Record excerpts.

______________________________

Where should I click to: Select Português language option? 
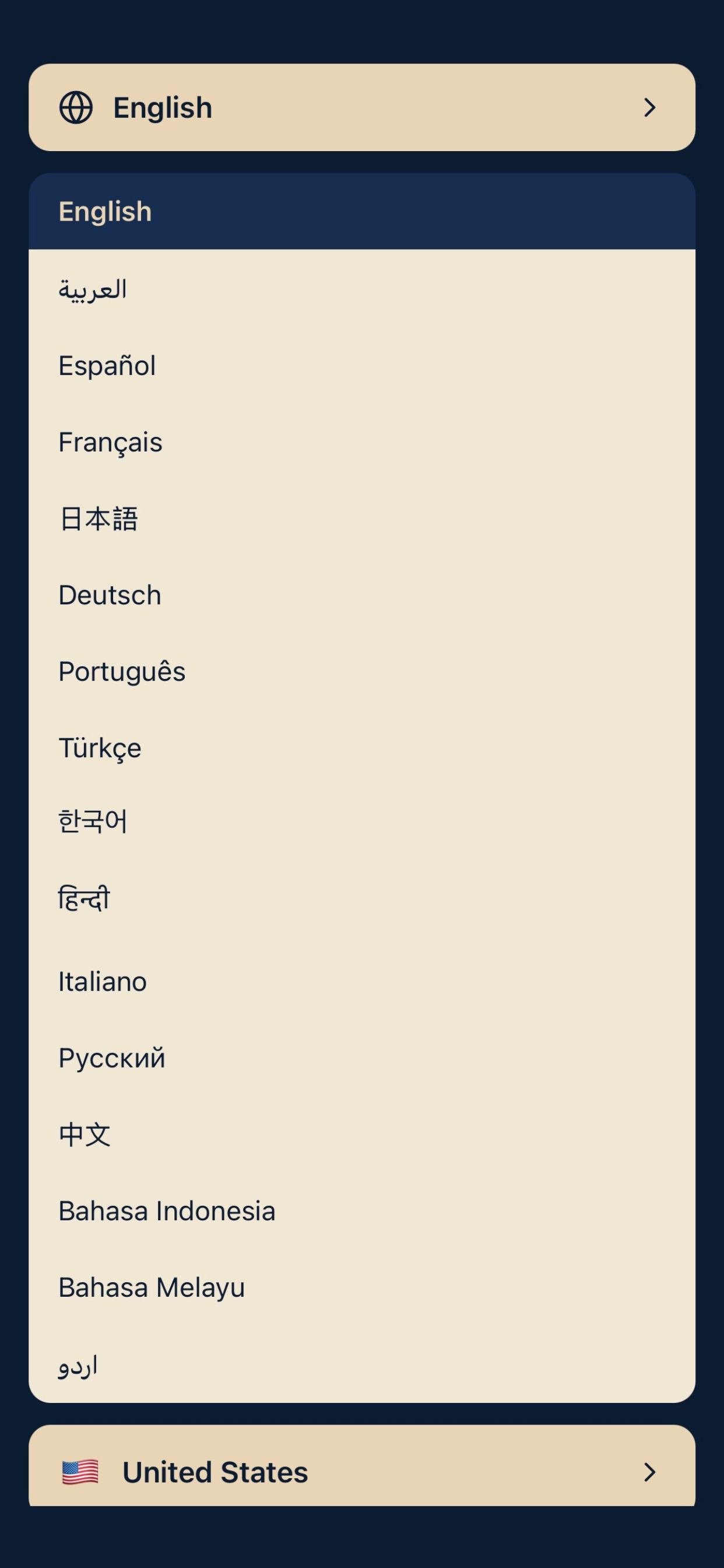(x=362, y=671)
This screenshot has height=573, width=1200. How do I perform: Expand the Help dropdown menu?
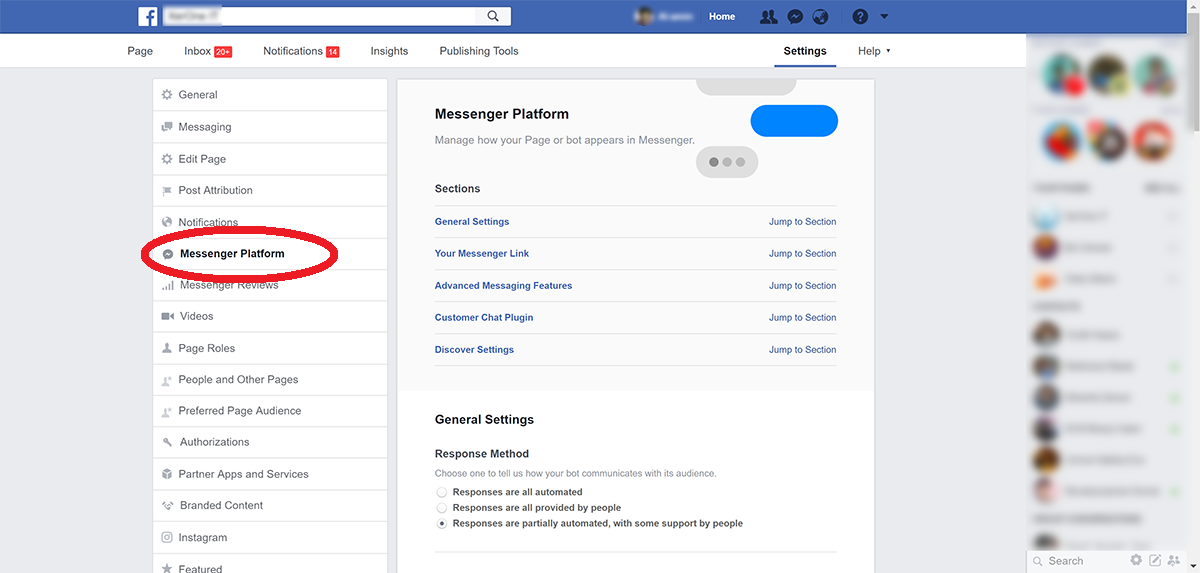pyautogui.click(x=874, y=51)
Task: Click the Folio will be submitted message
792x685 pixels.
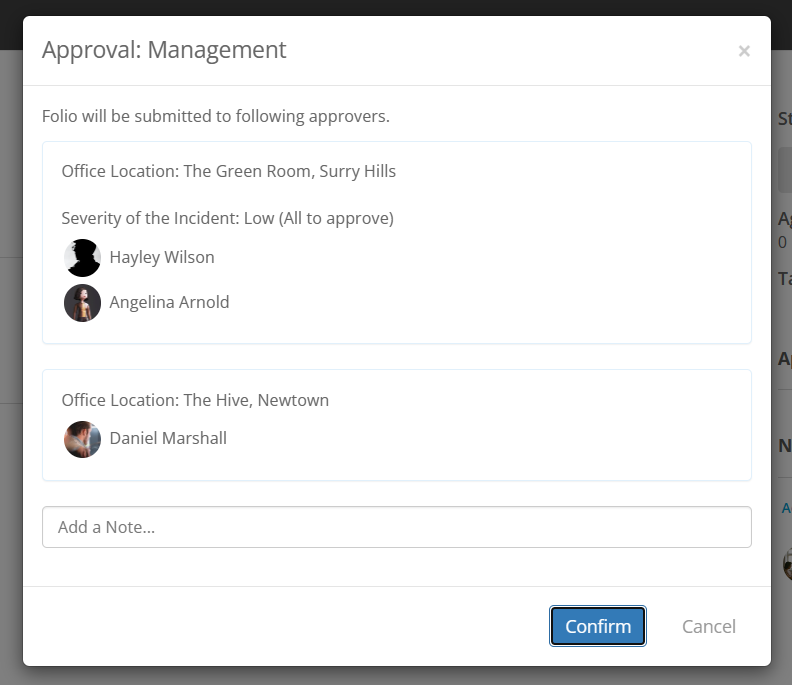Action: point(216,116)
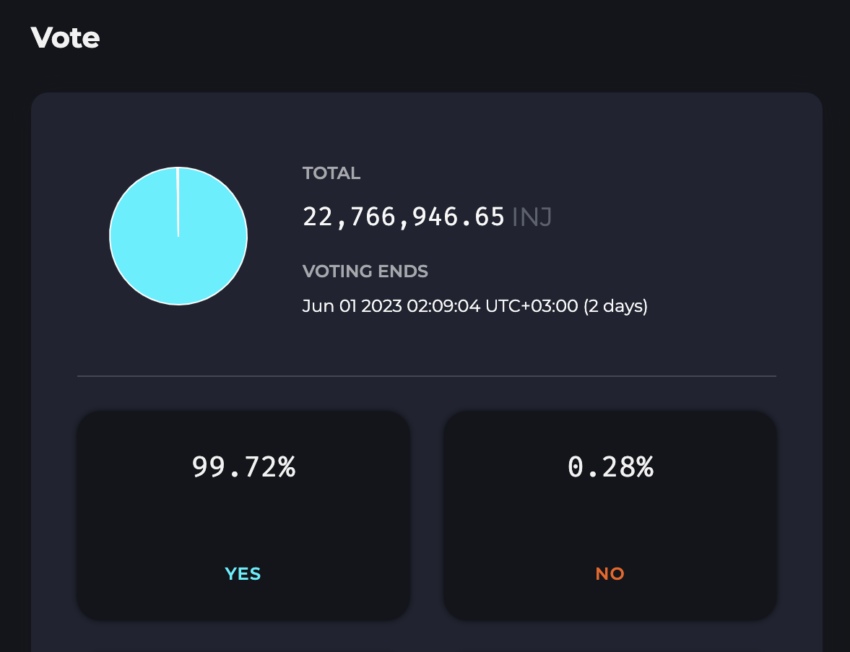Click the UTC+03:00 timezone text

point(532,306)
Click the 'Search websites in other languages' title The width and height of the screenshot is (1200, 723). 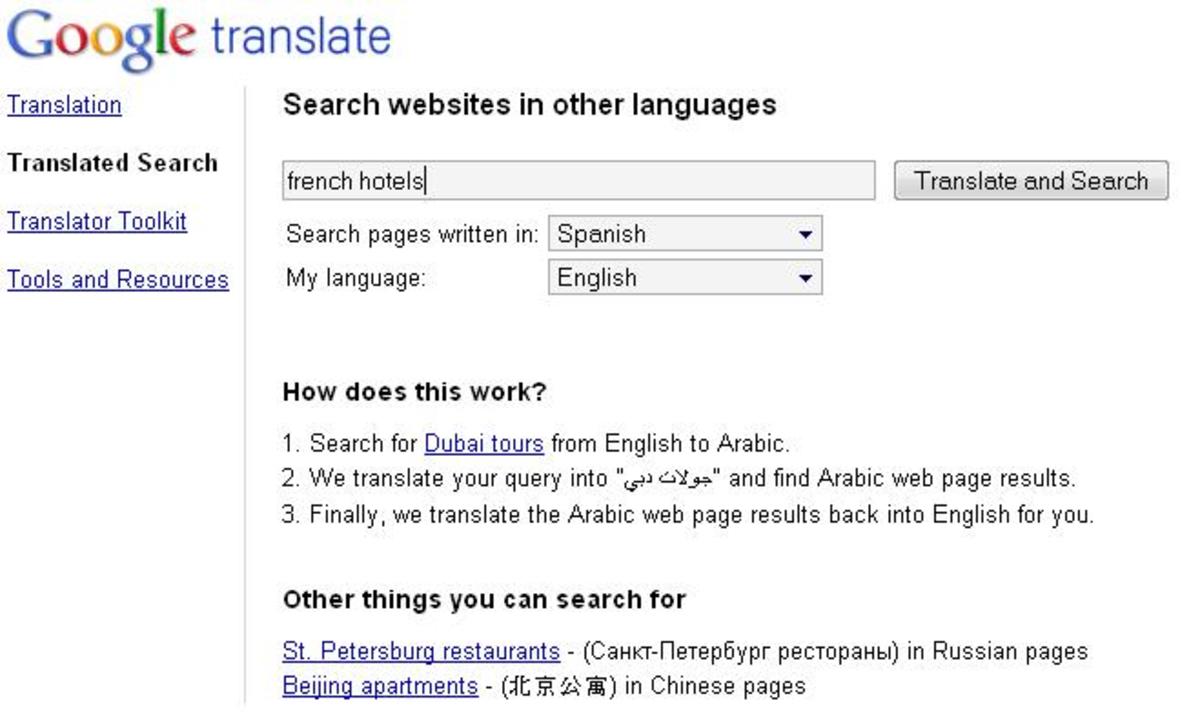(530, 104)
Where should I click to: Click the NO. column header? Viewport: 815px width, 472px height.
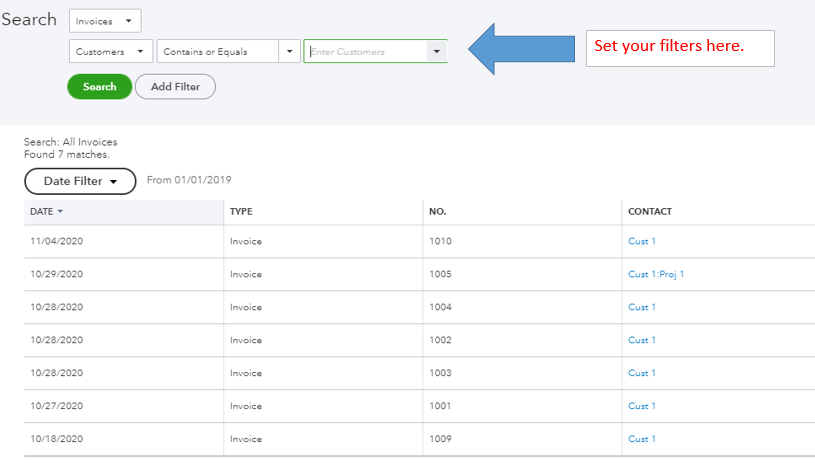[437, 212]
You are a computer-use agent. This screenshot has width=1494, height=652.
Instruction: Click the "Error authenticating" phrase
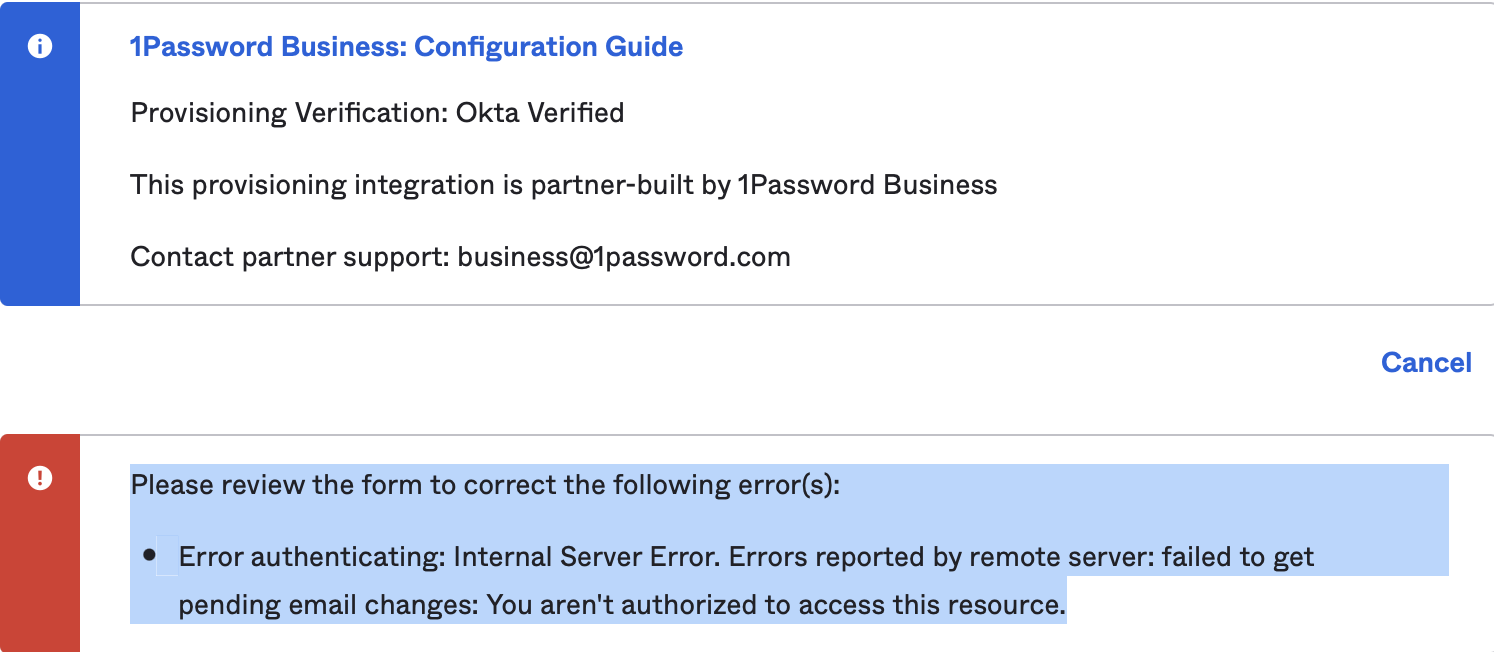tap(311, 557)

______________________________

Assignment.
Please return the lines from the line with "Where should I click to: Click" through the last line of the data, both included, exactly, and without pictures.

Output for this task.
Where should I click to: Click the NO. column header? Viewport: 815px width, 472px height.
[437, 212]
You are a computer-use agent. This screenshot has width=1494, height=652.
Instruction: Click the "Error authenticating" phrase
tap(311, 557)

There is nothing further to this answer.